*TEXT SHOWN:*
10 November 2021 3 min read


Film Review: ‘I WeirDO’ Strikes the Perfect Balance Between Mainstream Rom-Com and Arthouse4 min read

Reading Time: 3 minutes

Chen Po-Ching lives in isolation because of his obsessive compulsive disorder (OCD). However, his mundane life turns around when he encounters a weird girl Chen Ching, who shares the same OCD symptoms. One day, Po-Ching wakes up to find himself completely healed, posing a challenge to the perfect harmony of the imperfect pair.

Director: Liao Ming-Yi

Cast: Nikki Hsieh, Austin Lin

Year: 2020

Country: Taiwan

Language: Chinese

Runtime: 100 minutes

Film Trailer:

Written by Angela Ouyang

Upon the mention of face masks and hand sanitisers, all we can think of is probably the ongoing pandemic. However, for germaphobes Po-Ching (Austin Lin) and Chen Ching (Nikki Hsieh), these have always been parts of their daily lives.

I WeirDO is a lighthearted romantic comedy that touches on serious themes, namely mental illness, isolation and grief. In response, the witty and heart-tugging film explores the value and depth of interpersonal connection between two marginalised individuals. With its charming script, charismatic cast and thoughtful cinematography, it is hardly surprising that director Liao Ming-Yi’s debut feature film both gained commercial success and won international awards, including the 2020 London East Asia Film Festival (LEAFF).

What is surprising, though, is that the entire film is shot on an iPhone XR — the first Asian feature film to do so. In this sense, Liao, who is also the writer, cinematographer and editor of I WeirDO, challenges the notion that expensive equipment is necessary for a film’s craft to be recognised. In fact, the colours and symmetry presented are so in line with the film’s narrative that it’s almost impossible to ignore Liao’s eye for precise cinematography.

*EXPLORE THE MATERIAL:*
[1] In the film review, what device was the entire film shot on?
[2] Return everything in the film review from "Country: Taiwan" down to "Film Festival (LEAFF).".
[3] Condense the film review paragraph beginning "I WeirDO is a lighthearted romantic comedy" into a short list that keeps its main facts.
The lines that follow come from a separate source.

*Stored items:*
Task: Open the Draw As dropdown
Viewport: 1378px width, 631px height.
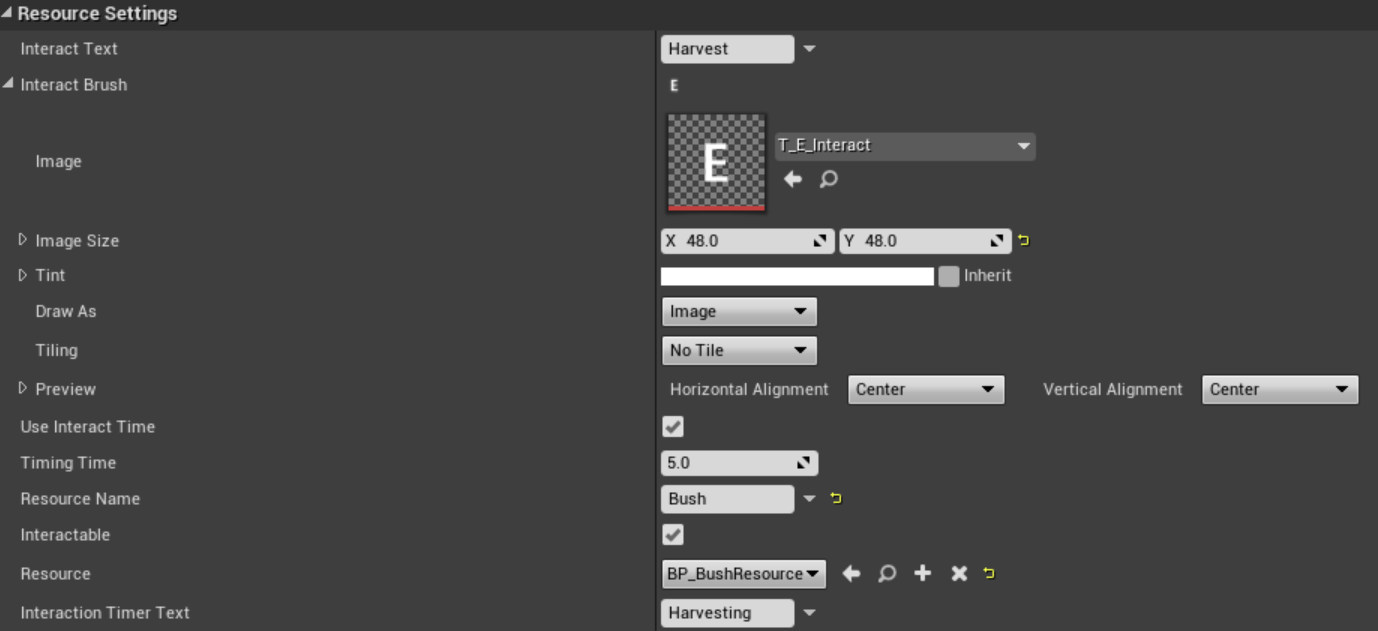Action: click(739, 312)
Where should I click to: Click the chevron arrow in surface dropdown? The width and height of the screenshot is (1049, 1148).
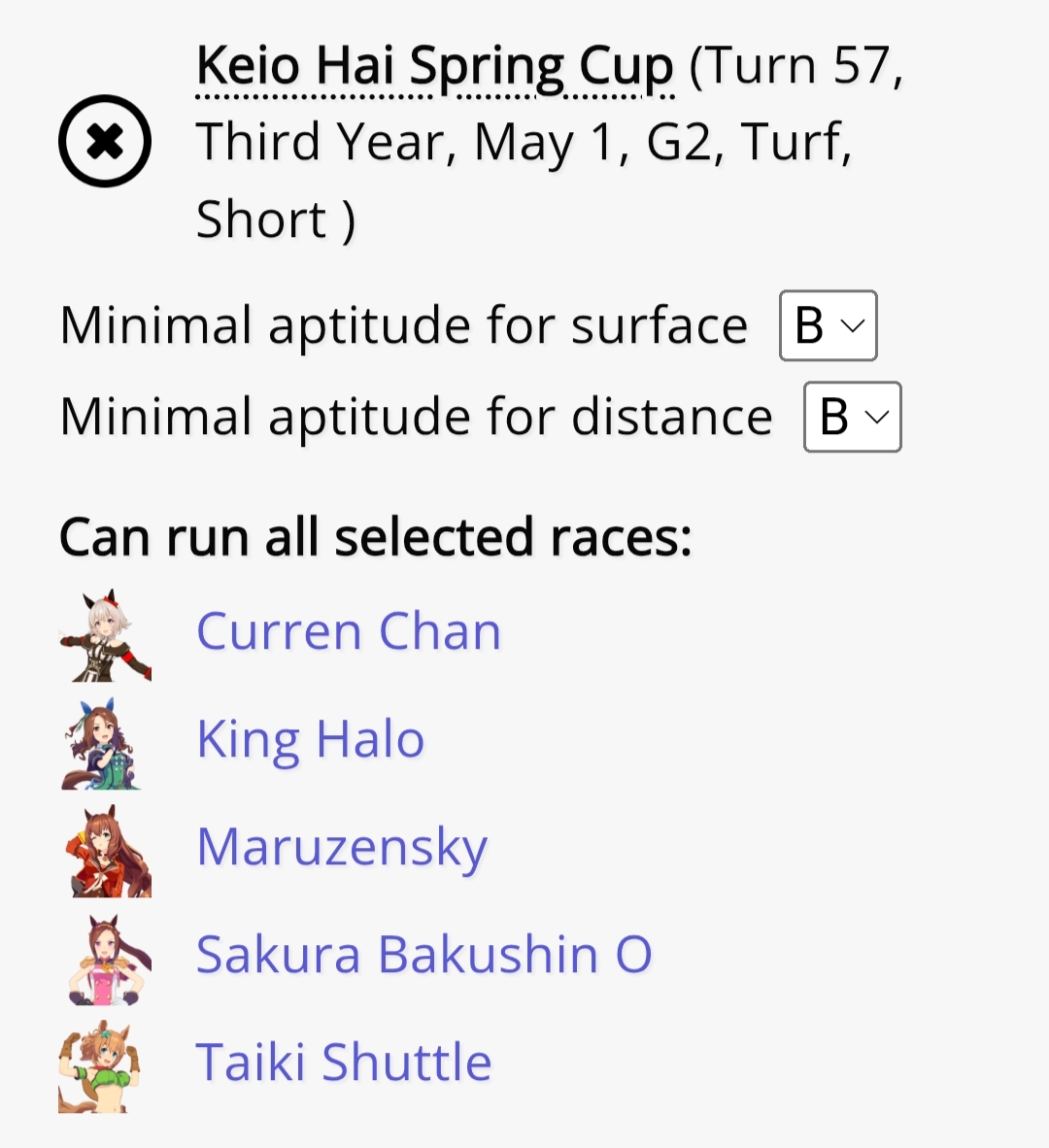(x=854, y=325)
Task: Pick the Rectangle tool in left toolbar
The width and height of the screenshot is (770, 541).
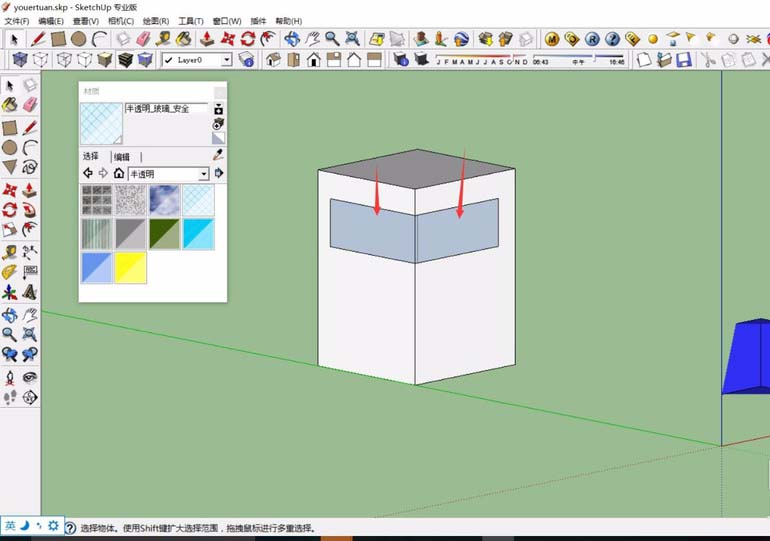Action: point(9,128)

* * *

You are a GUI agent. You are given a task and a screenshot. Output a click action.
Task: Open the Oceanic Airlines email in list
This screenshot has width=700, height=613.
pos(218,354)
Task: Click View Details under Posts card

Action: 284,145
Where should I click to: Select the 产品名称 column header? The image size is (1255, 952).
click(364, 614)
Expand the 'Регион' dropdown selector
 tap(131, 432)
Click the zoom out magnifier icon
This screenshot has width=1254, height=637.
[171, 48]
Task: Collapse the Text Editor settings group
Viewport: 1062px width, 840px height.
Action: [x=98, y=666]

*ANSWERS PROVIDED:*
[1] An iPhone XR.

[2]
Country: Taiwan

Language: Chinese

Runtime: 100 minutes

Film Trailer:

Written by Angela Ouyang

Upon the mention of face masks and hand sanitisers, all we can think of is probably the ongoing pandemic. However, for germaphobes Po-Ching (Austin Lin) and Chen Ching (Nikki Hsieh), these have always been parts of their daily lives.

I WeirDO is a lighthearted romantic comedy that touches on serious themes, namely mental illness, isolation and grief. In response, the witty and heart-tugging film explores the value and depth of interpersonal connection between two marginalised individuals. With its charming script, charismatic cast and thoughtful cinematography, it is hardly surprising that director Liao Ming-Yi’s debut feature film both gained commercial success and won international awards, including the 2020 London East Asia Film Festival (LEAFF).

[3]
- I WeirDO is a lighthearted romantic comedy that touches on mental illness, isolation and grief.
- It explores interpersonal connection between two marginalised individuals.
- It has a charming script, charismatic cast and thoughtful cinematography.
- It is director Liao Ming-Yi's debut feature film.
- It gained commercial success and won international awards, including at the 2020 London East Asia Film Festival (LEAFF).